Tumor Necrosis Factor α Induces Expression of Genes for Matrix Degradation in Human Chondrocyte‐like HCS‐2/8 Cells Through Activation of NF‐κB: Abrogation of the Tumor Necrosis Factor α Effect by Proteasome Inhibitors

Tumor necrosis factor α (TNF‐α) has been suggested to induce chondrocytic chondrolysis in both inflammatory and degenerative joint diseases. However, its intracellular signaling pathway leading to the chondrolysis has not been studied in detail. Thus, we investigated whether TNF‐α activates a transcription factor nuclear factor κB (NF‐κB) in human chondrocyte‐like cells (HCS‐2/8) and induces the expression of genes involved in the degradation of cartilage matrix. Treatment of the cells with TNF‐α markedly increased the levels of matrix metalloproteinase 1 (MMP‐1), MMP‐3, intercellular adhesion molecule 1 (ICAM‐1), and cyclo‐oxygenase 2 (COX‐2) messenger RNAs (mRNAs). The increase in the mRNAs was associated with the activation of p65/p50 heterodimer NF‐κB. IκB‐α and IκB‐β, cytoplasmic molecules preventing the nuclear translocation of NF‐κB, were degraded rapidly by TNF‐α followed by their synthesis to the basal level.

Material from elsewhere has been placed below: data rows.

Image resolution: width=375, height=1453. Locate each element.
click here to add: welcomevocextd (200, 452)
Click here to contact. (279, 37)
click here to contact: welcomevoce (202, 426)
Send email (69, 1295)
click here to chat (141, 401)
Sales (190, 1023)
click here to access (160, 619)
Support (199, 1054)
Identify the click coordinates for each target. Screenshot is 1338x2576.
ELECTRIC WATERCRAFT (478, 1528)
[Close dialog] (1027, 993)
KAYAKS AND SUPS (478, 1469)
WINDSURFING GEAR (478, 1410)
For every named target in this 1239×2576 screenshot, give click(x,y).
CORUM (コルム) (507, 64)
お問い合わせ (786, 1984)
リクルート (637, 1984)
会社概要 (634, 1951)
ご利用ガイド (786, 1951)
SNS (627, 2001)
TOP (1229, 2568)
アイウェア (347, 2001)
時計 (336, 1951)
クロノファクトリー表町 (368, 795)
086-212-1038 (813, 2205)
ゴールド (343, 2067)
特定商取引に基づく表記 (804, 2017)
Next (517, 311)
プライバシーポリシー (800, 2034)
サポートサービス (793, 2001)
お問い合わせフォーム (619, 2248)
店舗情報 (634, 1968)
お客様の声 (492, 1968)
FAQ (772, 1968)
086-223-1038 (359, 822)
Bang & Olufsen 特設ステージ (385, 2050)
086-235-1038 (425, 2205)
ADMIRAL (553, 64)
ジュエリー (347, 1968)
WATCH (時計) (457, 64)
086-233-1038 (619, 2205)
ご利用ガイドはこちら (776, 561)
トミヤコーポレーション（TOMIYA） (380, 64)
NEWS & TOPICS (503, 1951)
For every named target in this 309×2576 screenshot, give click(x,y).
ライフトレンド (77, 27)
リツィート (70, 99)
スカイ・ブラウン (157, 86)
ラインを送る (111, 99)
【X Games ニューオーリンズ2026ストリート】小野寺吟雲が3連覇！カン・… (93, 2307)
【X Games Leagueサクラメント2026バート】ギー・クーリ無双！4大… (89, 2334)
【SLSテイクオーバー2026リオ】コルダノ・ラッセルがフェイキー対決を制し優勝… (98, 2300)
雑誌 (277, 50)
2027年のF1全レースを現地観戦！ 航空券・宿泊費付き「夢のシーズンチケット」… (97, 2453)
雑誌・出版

Treatment with proteasome inhibitors inhibited the degradation of both IκB‐α and IκB‐β and prevented the TNF‐α‐dependent nuclear translocation of p65. Furthermore, the inhibitors completely prevented the TNF‐α‐dependent induction of MMP‐1, MMP‐3, ICAM‐1, and COX‐2 mRNAs. Thus, it is shown that the activation of p65/p50 NF‐κB by TNF‐α plays a cardinal role in inducing the expression of MMP‐1, MMP‐3, ICAM‐1, and COX‐2 genes, which are involved in matrix degradation and inflammatory reaction in chondrocytes, leading to chondrocytic chondrolysis.